Akibat dari ketimpangan hukum
yang terjadi di dalam masyarakt, maka
tidak tertutup kemungkinan akan muncul di tengah-tengah masyarakat tindakan
sewenang-wenang yang memicu tindakan anarkis dan menibulkan konflik-konflik
serta kekerasan yang berbau SARA (agama).[26]
Jika kehidupan masyarakat tidak lagi hidup dalam suasana aman dan rukun, maka
perdamaian pun tidak mungkin dapat terwujud
dalam kehidupan masyarakat.
2.3
TEOLOGI
KRISTEN TENTANG AGAMA SEBAGAI SUMBER PERDAMAIAN
2.3.1. Perdamaian Sebagai Tujuan
Bersama
Dalam situasi bangsa
dan masyarakat Indonesia yang mana terus dilanda krisis hingga masa sekarang
ini, setiap orang pasti merindukan damai. Ketika kekerasan menjadi kebiasaan mulai
dari peperangan, teror, diskriminasi, penindasan dan ketidakpedulian terhadap
kaum miskin damai menjadi suatu cita-cita yang indah. Hidup dalam perdamaian
tidak mengindikasikan kelemahan, melainkan semangat hidup dalam kerukunan.

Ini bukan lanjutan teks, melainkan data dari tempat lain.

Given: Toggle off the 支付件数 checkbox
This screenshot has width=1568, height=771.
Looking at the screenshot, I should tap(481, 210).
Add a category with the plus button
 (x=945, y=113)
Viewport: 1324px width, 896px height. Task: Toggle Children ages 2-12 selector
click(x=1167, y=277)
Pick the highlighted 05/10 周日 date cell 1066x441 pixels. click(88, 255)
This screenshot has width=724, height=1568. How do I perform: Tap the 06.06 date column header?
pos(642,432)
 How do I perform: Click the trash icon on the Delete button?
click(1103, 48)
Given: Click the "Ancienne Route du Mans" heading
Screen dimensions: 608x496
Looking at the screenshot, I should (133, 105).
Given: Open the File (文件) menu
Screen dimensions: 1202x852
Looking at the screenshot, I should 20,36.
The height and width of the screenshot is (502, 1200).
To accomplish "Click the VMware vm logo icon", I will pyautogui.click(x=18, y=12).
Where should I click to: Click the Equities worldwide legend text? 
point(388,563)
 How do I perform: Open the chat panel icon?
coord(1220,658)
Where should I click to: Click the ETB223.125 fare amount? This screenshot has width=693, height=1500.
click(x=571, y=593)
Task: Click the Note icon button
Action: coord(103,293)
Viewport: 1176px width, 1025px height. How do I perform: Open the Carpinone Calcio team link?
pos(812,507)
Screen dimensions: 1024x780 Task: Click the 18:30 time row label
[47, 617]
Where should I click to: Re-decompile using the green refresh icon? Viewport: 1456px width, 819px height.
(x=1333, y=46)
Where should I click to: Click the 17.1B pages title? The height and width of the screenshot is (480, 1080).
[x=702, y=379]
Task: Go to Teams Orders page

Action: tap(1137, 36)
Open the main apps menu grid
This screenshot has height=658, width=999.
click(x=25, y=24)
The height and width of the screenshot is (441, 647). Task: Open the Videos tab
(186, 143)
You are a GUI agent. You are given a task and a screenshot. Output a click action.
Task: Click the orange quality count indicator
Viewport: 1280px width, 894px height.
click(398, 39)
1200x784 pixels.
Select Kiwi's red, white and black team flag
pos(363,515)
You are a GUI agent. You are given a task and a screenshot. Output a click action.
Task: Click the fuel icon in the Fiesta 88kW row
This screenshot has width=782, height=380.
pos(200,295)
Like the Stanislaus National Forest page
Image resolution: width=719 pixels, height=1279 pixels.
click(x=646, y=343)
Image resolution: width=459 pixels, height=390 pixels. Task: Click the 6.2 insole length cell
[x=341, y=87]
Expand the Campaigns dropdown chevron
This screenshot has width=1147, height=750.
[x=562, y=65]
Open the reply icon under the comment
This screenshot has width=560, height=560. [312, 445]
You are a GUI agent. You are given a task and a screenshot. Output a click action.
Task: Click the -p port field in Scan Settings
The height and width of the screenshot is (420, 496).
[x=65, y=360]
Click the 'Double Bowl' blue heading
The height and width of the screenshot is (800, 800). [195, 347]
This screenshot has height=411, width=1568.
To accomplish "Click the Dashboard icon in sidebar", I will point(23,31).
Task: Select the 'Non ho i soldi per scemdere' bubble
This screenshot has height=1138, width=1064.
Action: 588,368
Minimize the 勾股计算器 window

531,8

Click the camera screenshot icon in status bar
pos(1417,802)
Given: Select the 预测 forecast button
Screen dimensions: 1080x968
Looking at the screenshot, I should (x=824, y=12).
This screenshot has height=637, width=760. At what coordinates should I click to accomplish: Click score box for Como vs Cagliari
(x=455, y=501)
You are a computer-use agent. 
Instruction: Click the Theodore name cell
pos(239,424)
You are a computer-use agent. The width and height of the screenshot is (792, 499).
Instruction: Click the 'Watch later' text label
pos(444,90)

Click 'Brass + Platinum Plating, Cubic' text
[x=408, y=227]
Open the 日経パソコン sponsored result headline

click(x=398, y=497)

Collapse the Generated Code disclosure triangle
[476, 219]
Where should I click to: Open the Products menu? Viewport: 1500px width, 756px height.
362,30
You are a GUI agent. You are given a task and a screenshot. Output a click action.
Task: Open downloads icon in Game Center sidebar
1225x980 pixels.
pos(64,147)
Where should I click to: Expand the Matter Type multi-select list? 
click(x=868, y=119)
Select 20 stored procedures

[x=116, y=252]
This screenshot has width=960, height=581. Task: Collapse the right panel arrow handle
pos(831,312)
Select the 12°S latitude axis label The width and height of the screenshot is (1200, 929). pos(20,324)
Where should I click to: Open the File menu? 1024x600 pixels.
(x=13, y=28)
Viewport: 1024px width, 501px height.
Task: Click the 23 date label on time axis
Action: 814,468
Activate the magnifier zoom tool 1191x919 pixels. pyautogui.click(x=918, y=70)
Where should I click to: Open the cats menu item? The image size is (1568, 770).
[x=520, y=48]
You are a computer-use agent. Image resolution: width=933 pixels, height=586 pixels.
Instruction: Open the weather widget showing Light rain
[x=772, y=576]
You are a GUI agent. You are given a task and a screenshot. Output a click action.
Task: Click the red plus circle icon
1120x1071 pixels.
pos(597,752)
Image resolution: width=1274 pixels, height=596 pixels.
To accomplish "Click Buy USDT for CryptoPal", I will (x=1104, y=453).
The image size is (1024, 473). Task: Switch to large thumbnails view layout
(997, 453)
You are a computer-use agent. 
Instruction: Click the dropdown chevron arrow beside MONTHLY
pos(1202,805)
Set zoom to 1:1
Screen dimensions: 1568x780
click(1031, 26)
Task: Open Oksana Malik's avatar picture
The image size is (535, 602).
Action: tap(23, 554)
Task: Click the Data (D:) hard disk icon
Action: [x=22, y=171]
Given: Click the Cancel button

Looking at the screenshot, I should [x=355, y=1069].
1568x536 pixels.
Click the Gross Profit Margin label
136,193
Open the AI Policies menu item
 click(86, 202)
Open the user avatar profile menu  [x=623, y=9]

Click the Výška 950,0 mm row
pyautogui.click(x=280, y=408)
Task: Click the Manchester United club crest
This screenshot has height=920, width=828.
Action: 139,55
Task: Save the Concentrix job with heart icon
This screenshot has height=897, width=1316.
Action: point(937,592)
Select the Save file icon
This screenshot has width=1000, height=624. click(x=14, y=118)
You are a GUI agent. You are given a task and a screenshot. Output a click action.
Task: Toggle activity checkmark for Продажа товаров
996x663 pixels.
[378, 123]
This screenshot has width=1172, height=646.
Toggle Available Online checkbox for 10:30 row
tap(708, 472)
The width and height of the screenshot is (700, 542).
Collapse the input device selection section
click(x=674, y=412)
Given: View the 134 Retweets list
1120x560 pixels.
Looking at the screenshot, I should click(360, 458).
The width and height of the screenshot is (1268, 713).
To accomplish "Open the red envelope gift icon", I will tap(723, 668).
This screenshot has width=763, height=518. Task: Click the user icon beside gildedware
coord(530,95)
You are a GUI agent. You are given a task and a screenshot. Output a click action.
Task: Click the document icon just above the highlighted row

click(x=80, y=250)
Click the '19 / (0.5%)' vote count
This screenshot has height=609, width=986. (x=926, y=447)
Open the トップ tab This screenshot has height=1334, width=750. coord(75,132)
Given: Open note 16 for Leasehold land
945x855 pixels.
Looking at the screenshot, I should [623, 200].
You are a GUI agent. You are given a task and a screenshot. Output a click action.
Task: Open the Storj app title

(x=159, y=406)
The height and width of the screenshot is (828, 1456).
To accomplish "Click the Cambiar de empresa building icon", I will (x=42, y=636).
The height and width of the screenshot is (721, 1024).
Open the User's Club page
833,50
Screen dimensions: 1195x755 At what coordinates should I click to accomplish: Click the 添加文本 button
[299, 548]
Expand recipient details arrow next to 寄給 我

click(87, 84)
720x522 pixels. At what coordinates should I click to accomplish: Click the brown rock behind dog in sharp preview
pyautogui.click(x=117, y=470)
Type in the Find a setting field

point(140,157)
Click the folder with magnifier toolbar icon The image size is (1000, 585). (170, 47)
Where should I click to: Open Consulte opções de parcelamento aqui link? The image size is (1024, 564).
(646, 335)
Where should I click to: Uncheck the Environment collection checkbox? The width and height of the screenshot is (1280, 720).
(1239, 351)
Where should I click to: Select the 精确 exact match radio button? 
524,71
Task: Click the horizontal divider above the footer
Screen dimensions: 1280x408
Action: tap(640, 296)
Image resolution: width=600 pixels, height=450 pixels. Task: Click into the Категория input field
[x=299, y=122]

Kekuatan yang diliputi oleh arogansi akan menyebabkan peperangan sedangkan,
kekuatan yang disertai dengan kerendahan hati akan menumbuhkan perdamaian,
karena demikian juga yang diajarkan dalam agama Kristen dan Islam yakni tentang
kebaikan, kasih memberi rasa aman kepada orang lain dan sebagainya. Sebagai
contoh Mat. 22:37-39.“"Kasihilah
Tuhan, Allahmu, dengan segenap hatimu dan dengan segenap jiwamu dan dengan
segenap akal budimu. Itulah hukum yang terutama dan yang pertama.Dan hukum yang
kedua, yang sama dengan itu, ialah: Kasihilah sesamamu manusia seperti dirimu
sendiri.”
Dalam
kitab suci Islam, ditegaskan “Sekiranya kamu
bersikap keras lagi berhati kasar, tentulah mereka akan lari dari lingkunganmu.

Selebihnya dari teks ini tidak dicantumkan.